Du! Dein Hubo kann schon gar sehr und eigensinnig lieben! Und er ging doch an diese Liebe mit dem ganzen Ernst seines Wesens, mit der Zartheit seines Empfindens und mit dem gläubig gehüteten Inbild der guten, hohen, Liebe, und nicht zuletzt mit der Sehnsucht seines einsamen Herzens. Ach Du! Er wollte ganz tief und gut und innig lieben – oder lieber einsam bleiben. Herzliebes! Von dieser Liebe erwartete er so viel, so viel!! Ein neues Leben! Einen neuen Anfang, eine Wende! Und von dieser Liebe wollte er sich doch bis in die Tiefe seines Herzens anrühren und bewegen lassen – und sie sollte ihn [sic] ins Herz brennen. Dein [Roland] sehnte sich doch so sehr danach, sich treu zu bewähren – und sehnte sich nach seiner Heimat, einem Menschenkinde, das sein Bild ins Herz schließen möchte. Geliebte! Herzallerliebste!!!!! Du bist mir Erfüllung geworden all dieser Wünsche und Sehnsucht!! Du siehst es und fühlst es und bist selbst Zeuge und hast Zeugen, wenn es deren bedürfte: daß Deine und unsre Liebe mich gewandelt hat, daß sie mich bewegt und berührt bis auf den Grund meines Herzens – daß sie mir tief ins Herz gebrannt ist, unauslöschlich – und daß ich in Deinem Herzen wohne wie Du, Geliebte!, in dem meinen! Ich bin so sehr glücklich mit Dir! Geliebte!! Ich hänge an Dir! Ich kann Dich nimmermehr lassen. Und unsre Liebe – sie ist mir das Köstlichste auf dieser Erde – sie ist mir ein ,Heiligtum´– eine hohe Aufgabe zugleich – an die ich alle Kraft und Liebe meines Herzens wenden will. Gott helfe uns bei diesem Beginnen! Er segne unseren Bund! Er behüte Dich auf allen Wegen und schenke uns ein frohes Wiedersehen.

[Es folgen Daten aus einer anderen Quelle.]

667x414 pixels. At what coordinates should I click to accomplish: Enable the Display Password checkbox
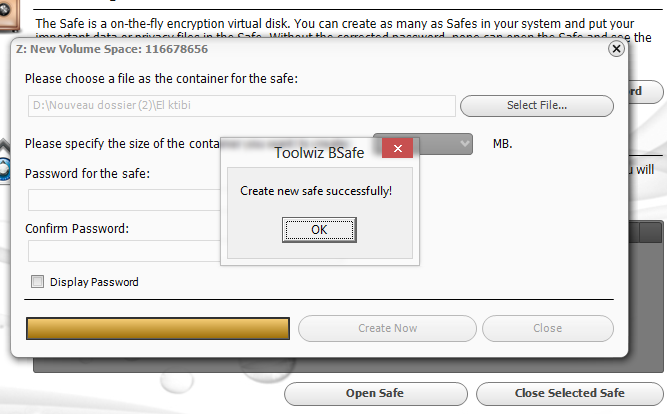click(38, 282)
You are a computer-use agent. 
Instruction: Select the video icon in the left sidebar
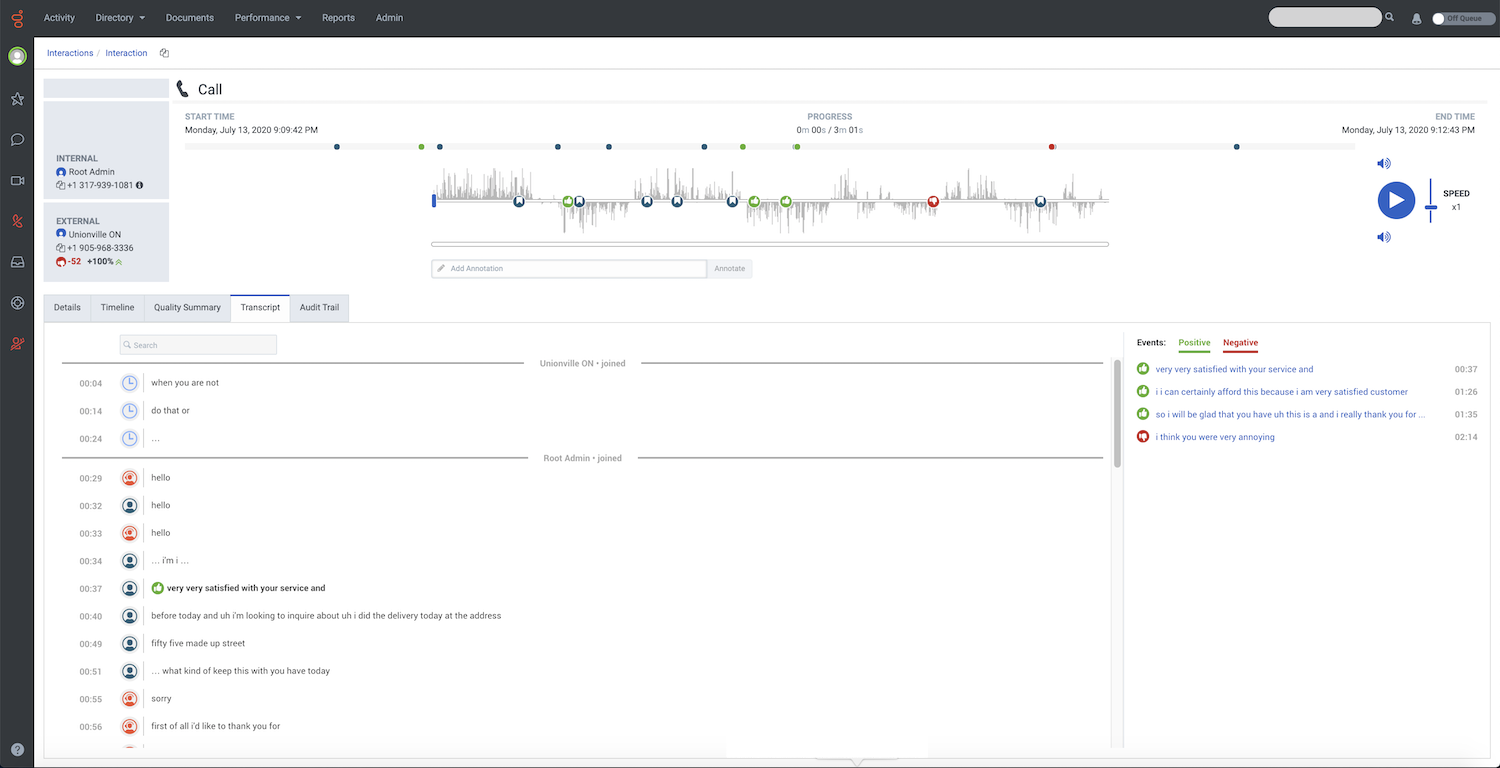(x=17, y=180)
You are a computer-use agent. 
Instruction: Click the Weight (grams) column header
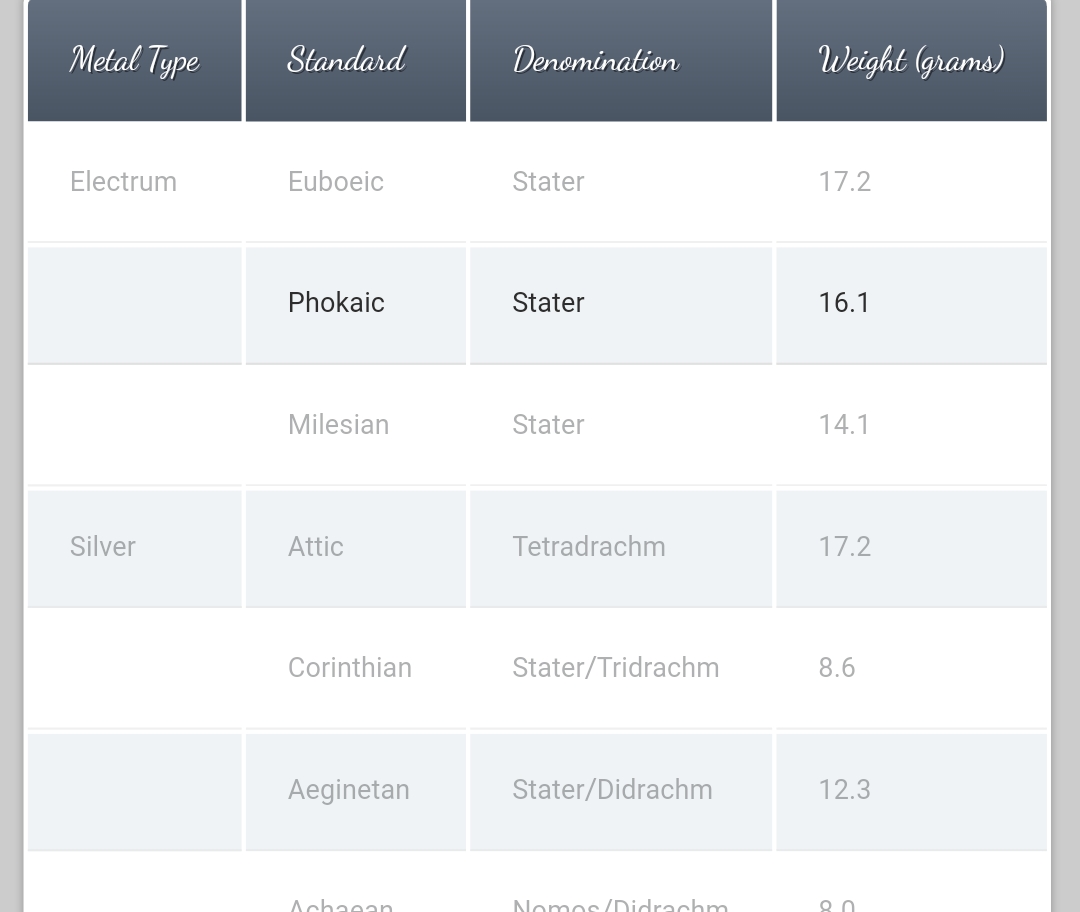[912, 61]
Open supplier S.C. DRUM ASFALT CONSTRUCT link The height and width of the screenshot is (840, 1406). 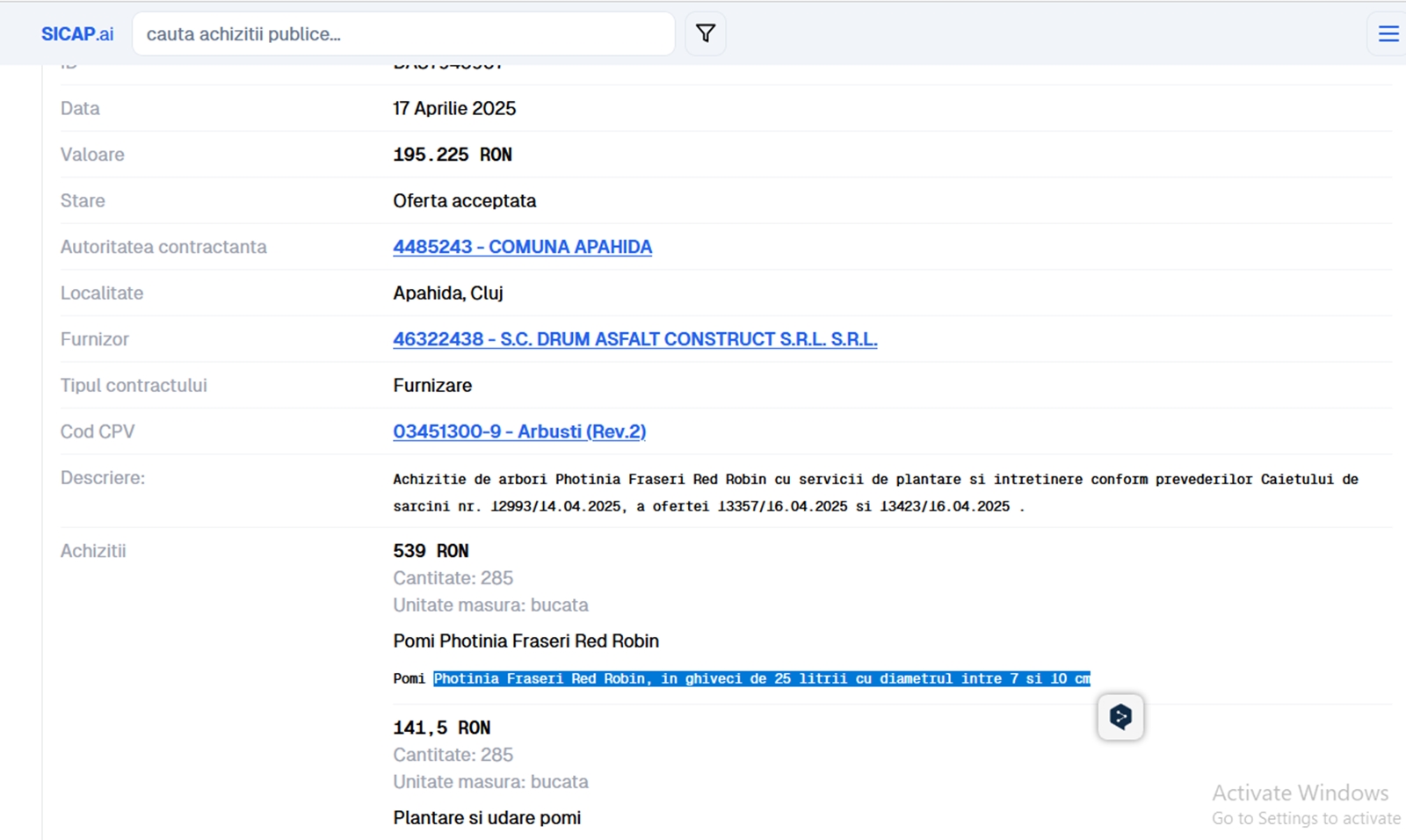(x=634, y=339)
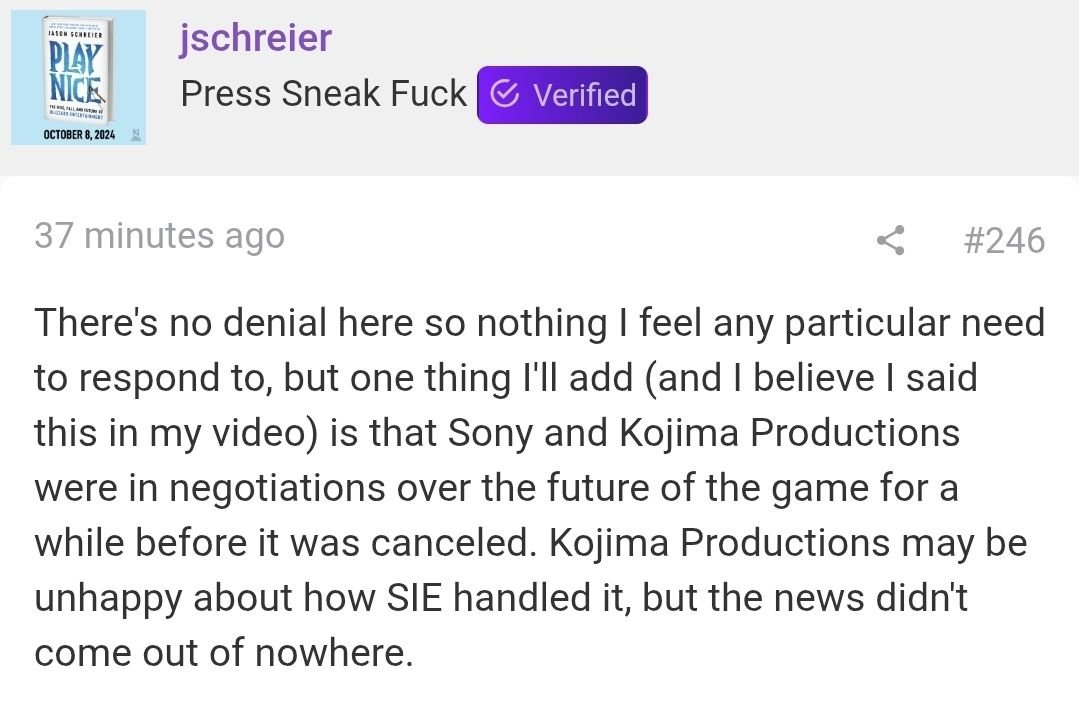Image resolution: width=1079 pixels, height=720 pixels.
Task: Click the small publisher logo on the avatar corner
Action: point(136,134)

Meine liebe, liebe [Hilde]! Ich bin Dein [Roland]! Dein!!! Du!!!!! Ich möchte Dich so ganz erfüllen, wie Du mir Erfüllung bist! Herzlieb! Harre treulich mein! Bald komme ich zu Dir!! Bald hältst Du Deinen Liebsten in den Armen! Er mag nur von Dir sich in die Arme schließen und küssen lassen! Du! Er wohnt ganz in dem lieben Herzlein! Er geht gar nicht wieder raus. Er richtet sich immer häuslicher ein! Und füllt es immer mehr aus, Dein liebes, großes, treues Herz!! Geliebte!!!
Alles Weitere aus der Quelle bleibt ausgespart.